*** Dataset ***

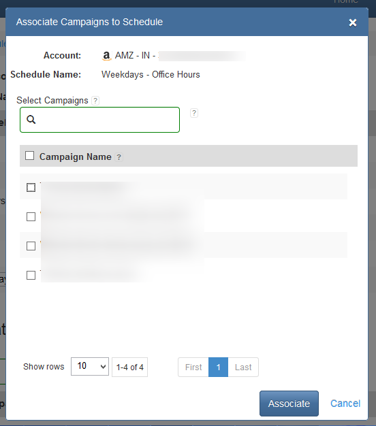The width and height of the screenshot is (376, 426).
Task: Click the help icon right of the search box
Action: pyautogui.click(x=194, y=113)
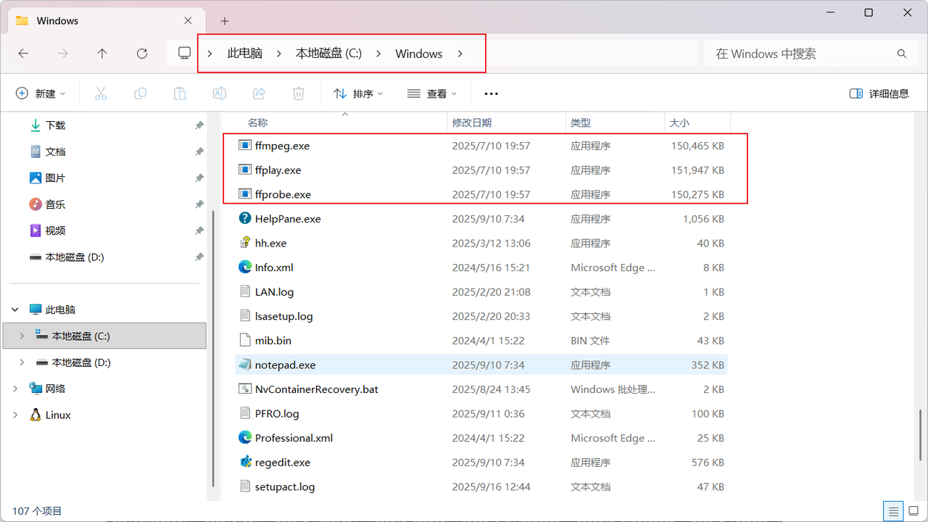Click the Rename icon in toolbar
Viewport: 928px width, 522px height.
tap(219, 94)
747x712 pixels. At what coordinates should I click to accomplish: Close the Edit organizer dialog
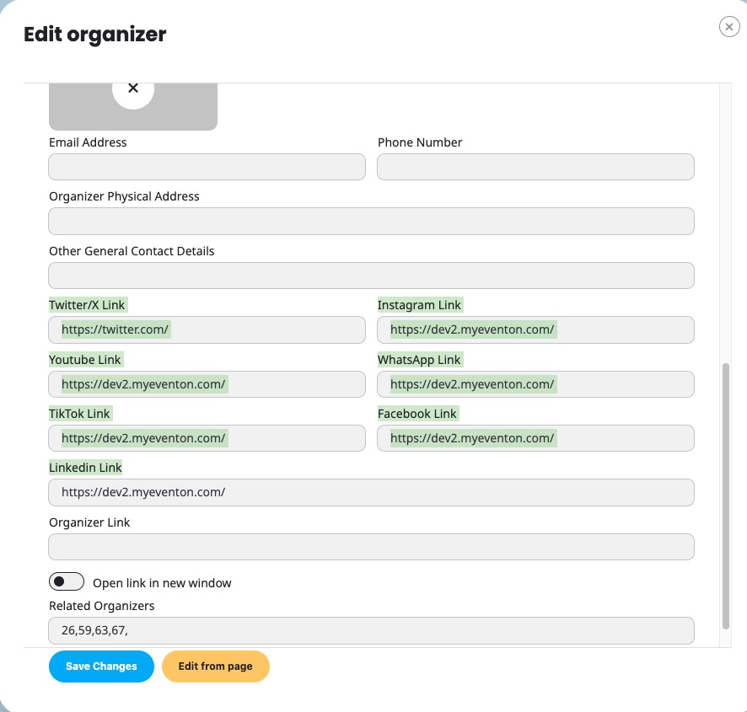pyautogui.click(x=729, y=28)
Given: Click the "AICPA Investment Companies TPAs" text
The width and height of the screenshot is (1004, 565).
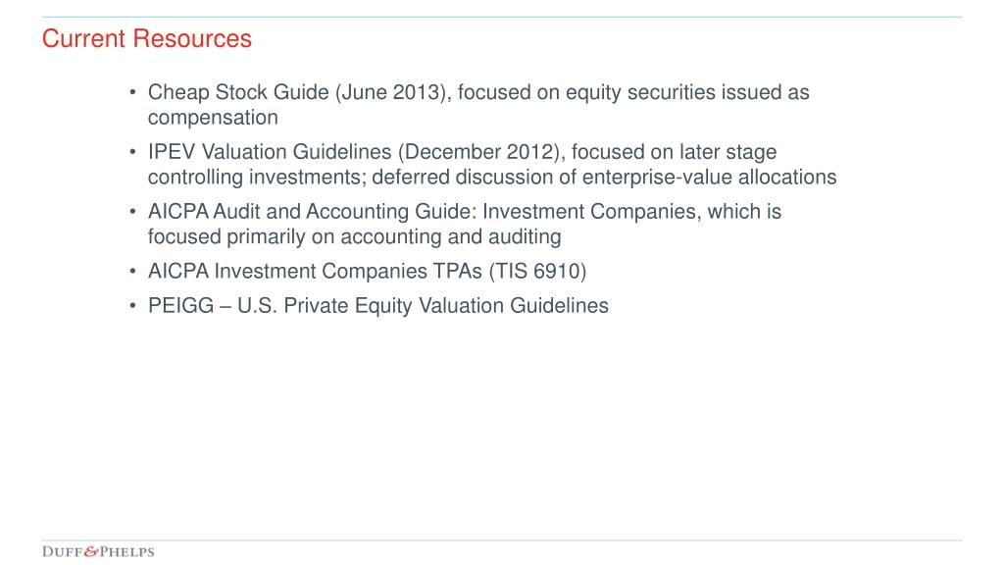Looking at the screenshot, I should (x=315, y=271).
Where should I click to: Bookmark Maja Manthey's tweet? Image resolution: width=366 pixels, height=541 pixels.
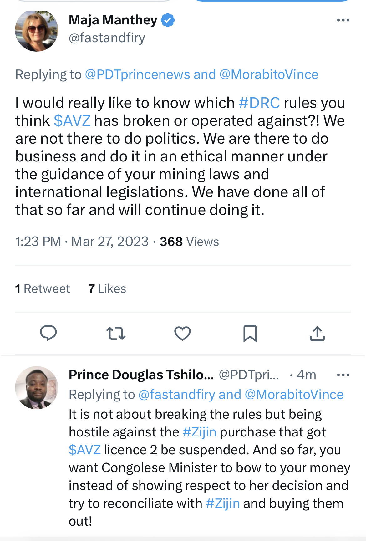point(250,333)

*** End of Dataset ***

● Task requirements
Output, exactly and only, the lines beginning with the one that contains "Where should I" and ending at the last line of the records above. Drop the pictures.

● Answer to the problem
Where should I click to: Bookmark Maja Manthey's tweet? Image resolution: width=366 pixels, height=541 pixels.
point(250,333)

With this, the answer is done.